**Stored data:**
"""

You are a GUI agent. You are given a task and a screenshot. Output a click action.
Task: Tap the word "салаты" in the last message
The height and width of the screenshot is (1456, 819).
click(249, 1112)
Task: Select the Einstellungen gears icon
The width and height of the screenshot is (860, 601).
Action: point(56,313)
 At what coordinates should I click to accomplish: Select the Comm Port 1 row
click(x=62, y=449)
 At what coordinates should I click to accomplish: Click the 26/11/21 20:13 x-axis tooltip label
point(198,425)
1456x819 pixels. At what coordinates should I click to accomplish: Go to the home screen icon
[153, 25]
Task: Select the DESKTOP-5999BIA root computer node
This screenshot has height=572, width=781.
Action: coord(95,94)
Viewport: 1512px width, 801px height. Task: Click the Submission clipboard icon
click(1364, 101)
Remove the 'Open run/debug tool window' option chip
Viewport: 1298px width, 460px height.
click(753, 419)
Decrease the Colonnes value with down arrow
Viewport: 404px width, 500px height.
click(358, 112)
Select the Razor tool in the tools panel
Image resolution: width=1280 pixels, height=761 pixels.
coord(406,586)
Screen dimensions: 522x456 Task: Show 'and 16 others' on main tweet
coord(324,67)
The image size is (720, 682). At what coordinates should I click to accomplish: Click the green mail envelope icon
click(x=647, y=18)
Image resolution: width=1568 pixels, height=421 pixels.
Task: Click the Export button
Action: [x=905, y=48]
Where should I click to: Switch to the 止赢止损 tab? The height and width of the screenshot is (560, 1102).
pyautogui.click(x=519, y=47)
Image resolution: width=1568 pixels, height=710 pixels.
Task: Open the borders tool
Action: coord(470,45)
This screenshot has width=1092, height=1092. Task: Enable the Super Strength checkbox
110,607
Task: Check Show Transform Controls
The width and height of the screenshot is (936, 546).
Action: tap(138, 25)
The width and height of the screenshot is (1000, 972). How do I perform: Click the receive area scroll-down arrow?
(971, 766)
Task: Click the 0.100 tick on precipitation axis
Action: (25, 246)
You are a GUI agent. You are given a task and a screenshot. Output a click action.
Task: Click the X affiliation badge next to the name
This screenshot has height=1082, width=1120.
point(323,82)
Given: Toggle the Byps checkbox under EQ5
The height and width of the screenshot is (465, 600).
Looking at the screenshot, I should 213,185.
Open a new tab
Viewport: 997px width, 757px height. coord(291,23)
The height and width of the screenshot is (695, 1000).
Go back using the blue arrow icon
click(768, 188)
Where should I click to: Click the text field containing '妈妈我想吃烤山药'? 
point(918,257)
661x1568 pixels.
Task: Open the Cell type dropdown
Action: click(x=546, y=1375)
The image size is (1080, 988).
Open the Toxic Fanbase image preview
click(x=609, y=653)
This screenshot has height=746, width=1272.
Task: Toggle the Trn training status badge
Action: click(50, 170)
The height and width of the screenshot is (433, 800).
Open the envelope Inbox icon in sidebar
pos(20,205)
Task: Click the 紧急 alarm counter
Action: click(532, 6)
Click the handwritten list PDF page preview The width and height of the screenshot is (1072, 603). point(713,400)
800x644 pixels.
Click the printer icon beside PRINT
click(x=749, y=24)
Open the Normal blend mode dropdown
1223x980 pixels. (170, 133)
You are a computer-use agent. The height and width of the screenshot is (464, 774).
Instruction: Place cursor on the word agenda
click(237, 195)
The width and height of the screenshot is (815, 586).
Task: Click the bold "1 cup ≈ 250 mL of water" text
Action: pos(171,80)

"""

Could you filter the entries above for lines holding the string "computer" and copy them?

**Exercise answer:**
Task: Select the DESKTOP-5999BIA root computer node
You are a computer-use agent. The height and width of the screenshot is (464, 774).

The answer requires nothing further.